The consultation for this multi-year project will occur over three phases:

  1. Phase 1: Breadth – to address the most urgent and critical gaps in collected data.

  2. Phase 2: Depth – to increase the level of detail in reported data, leveraging APRA’s new Data Collection Solution and enhanced data analytics capabilities.

  3. Phase 3: Quality – to assess the quality and consistency of the additional data reported during phases 1 and 2, and review and address any implementation issues.


Phase 1 of the SDT

Back in November 2019, APRA released a discussion paper and the first consultation package on reporting requirements for the first phase of the Superannuation Data Transformation. Since then, APRA has released three consultation packages seeking feedback from the industry. APRA responded to feedback in March 2021, releasing 10 final reporting standards:

  • Reporting Standard SRS 101.0 Definitions for Superannuation Data Collections

  • Reporting Standard SRS 251.0 Insurance

  • Reporting Standard SRS 332.0 Expenses

  • Reporting Standard SRS 550.0 Asset Allocation

  • Reporting Standard SRS 605.0 RSE Structure

  • Reporting Standard SRS 606.0 RSE Profile

  • Reporting Standard SRS 611.0 Member Accounts

  • Reporting Standard SRS 705.0 Components of Net Return

  • Reporting Standard SRS 705.1 Investment Performance and Objectives

  • Reporting Standard SRS 706.0 Fees and Costs


These 10 reporting standards were again revised (through minor amendments) in September 2021. The new data reporting requirements address critical data gaps in APRA’s current reporting framework and focus on high priority areas impacting member outcomes. These areas include expanding the scope of data collection to cover all products and investment options and improved data in relation to performance, fees and costs, insurance arrangements, expenses, member demographics and asset allocation classifications.

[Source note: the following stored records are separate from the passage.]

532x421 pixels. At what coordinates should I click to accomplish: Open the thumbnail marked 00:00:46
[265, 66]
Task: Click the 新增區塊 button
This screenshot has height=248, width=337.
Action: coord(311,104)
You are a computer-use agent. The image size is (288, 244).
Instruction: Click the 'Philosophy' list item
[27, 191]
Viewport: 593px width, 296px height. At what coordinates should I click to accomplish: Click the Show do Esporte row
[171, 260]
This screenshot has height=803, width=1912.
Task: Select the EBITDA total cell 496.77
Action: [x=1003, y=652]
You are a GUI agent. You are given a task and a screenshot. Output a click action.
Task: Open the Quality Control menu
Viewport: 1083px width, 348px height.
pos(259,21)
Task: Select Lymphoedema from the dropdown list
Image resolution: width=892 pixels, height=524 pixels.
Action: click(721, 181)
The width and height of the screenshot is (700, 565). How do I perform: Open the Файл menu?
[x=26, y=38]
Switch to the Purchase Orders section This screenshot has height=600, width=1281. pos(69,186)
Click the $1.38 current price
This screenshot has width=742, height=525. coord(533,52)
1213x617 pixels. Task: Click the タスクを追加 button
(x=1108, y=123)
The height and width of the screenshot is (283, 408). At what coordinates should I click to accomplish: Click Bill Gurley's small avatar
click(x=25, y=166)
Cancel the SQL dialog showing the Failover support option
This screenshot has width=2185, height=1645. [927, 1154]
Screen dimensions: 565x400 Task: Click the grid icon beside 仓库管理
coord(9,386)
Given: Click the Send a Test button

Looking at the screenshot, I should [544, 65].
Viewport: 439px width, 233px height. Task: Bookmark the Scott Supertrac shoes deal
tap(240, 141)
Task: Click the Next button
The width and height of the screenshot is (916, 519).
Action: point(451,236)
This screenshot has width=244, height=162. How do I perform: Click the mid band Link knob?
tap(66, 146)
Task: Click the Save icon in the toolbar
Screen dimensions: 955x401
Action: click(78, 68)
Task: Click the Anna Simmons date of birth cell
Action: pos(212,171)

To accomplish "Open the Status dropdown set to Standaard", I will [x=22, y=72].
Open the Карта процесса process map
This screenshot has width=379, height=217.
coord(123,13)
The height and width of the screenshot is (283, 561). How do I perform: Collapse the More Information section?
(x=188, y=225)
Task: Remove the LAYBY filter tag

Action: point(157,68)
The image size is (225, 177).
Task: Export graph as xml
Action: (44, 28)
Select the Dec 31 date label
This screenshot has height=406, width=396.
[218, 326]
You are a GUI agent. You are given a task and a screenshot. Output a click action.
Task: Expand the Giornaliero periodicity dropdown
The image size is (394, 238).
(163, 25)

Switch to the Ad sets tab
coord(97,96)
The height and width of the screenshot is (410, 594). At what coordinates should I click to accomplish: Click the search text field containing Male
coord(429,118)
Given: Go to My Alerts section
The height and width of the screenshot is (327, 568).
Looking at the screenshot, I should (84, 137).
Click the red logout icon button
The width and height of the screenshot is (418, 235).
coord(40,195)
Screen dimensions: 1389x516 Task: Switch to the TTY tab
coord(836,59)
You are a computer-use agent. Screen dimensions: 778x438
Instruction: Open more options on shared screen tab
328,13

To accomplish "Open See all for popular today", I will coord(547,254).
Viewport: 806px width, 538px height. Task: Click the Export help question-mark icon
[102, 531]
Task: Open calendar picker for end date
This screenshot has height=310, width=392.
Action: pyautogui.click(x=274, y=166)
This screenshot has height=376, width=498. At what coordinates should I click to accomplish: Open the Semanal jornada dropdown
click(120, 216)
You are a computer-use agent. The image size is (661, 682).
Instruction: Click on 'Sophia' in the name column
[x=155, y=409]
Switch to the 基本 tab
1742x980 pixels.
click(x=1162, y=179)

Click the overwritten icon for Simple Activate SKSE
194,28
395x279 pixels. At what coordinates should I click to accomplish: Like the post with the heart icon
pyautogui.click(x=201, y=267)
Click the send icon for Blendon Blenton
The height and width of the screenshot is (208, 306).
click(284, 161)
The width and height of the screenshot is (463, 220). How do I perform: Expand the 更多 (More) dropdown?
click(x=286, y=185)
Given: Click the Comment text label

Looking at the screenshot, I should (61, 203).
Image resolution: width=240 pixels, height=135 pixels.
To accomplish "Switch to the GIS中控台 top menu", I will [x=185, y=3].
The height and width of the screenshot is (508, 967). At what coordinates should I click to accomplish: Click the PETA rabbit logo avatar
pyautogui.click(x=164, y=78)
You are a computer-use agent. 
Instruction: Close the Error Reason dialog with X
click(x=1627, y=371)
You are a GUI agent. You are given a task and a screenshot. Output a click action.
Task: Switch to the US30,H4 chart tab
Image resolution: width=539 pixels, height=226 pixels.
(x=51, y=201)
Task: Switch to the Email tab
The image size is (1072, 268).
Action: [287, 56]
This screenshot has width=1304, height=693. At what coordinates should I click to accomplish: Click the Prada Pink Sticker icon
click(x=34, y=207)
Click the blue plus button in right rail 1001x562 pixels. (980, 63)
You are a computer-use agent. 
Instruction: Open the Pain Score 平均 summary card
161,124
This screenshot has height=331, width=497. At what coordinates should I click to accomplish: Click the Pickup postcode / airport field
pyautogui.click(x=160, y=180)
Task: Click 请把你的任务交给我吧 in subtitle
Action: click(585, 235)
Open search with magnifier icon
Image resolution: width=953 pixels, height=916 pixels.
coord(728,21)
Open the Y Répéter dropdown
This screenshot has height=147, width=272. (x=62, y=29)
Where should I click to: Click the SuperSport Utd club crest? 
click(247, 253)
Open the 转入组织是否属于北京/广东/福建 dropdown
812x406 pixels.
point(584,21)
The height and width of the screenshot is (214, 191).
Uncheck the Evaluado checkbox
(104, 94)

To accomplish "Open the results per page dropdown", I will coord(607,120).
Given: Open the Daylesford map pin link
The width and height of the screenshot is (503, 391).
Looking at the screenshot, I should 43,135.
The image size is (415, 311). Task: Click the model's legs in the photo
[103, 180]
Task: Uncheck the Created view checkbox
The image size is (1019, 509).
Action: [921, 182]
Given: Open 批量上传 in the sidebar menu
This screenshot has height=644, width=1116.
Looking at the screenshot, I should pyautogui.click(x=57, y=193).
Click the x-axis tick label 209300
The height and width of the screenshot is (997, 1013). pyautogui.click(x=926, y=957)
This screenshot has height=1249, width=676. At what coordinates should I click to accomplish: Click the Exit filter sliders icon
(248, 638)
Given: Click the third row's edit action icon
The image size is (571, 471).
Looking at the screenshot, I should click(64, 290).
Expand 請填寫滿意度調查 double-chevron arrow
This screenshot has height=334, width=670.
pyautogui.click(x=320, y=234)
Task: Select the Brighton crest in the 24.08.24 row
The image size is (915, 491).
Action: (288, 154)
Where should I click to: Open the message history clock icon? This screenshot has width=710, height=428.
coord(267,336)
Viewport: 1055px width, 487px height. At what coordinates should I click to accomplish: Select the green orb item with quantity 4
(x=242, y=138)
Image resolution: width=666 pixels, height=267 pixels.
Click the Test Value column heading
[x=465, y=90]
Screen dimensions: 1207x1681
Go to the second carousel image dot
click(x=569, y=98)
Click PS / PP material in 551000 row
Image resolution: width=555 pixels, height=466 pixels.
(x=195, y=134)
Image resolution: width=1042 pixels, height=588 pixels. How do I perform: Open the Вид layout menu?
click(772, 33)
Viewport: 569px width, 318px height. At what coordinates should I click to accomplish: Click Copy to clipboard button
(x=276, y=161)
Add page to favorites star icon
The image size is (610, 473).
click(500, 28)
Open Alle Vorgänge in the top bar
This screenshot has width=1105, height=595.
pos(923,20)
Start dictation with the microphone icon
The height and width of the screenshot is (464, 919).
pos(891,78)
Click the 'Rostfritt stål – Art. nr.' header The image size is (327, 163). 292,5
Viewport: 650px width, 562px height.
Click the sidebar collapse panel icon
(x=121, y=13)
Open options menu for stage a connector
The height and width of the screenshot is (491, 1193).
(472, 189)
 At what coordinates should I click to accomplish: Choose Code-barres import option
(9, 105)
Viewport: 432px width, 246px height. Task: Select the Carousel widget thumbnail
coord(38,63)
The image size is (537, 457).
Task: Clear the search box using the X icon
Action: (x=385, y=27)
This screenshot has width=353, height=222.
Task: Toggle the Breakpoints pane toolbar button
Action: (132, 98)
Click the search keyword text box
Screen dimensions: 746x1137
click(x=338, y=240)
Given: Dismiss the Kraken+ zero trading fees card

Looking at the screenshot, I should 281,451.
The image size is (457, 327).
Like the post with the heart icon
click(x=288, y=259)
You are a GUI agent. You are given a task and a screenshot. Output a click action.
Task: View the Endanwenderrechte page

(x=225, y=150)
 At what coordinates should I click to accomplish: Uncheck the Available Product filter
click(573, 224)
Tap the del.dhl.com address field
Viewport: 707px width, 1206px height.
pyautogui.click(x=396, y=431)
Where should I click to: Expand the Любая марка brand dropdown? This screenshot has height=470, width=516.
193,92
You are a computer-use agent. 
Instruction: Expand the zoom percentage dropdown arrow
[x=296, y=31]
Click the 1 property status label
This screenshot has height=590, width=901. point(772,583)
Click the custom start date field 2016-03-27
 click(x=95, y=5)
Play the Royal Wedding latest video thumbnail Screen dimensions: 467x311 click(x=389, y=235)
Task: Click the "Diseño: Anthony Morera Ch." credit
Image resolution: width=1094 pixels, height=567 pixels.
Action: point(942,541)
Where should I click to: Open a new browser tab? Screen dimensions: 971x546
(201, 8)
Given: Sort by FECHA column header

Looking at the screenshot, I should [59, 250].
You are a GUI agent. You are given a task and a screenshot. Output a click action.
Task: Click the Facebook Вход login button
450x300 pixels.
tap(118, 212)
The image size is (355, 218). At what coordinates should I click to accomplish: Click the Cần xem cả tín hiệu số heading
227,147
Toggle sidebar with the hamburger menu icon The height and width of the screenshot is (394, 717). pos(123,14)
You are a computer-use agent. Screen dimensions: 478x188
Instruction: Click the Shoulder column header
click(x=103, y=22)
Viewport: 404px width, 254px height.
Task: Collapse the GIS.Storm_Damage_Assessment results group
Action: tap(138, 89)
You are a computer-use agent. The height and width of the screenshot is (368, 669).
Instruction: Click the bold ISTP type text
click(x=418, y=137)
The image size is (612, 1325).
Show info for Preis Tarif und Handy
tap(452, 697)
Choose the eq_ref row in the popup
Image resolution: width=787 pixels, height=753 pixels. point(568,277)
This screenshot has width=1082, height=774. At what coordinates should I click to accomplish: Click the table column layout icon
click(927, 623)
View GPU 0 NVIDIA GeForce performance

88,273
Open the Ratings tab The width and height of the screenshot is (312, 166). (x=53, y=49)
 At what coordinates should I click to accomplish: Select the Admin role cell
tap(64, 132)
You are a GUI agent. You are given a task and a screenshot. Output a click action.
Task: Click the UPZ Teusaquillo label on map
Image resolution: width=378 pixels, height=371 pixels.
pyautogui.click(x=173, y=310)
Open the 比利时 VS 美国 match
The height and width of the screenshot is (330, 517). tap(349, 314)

The first reporting date for highest priority data was recently extended by APRA from 30 September 2021 to 28 October 2021, with the submission of the remaining data commencing over 2022-23. We expect that as superannuation trustees focus on submitting the first set of APRA returns, many are running behind schedule on implementing the required documentation. However, SDT forms lodged with APRA for periods ending 30 June 2021 to 31 March 2022 will not be subject to any external audit processes, with consultation pending on the audit requirements applicable to SDT forms for periods ending 30 June 2021 onwards. Further, parallel data runs between the SDT forms and old APRA forms will continue for an unspecified period, after which APRA will notify superannuation trustees of the old forms that will be retired.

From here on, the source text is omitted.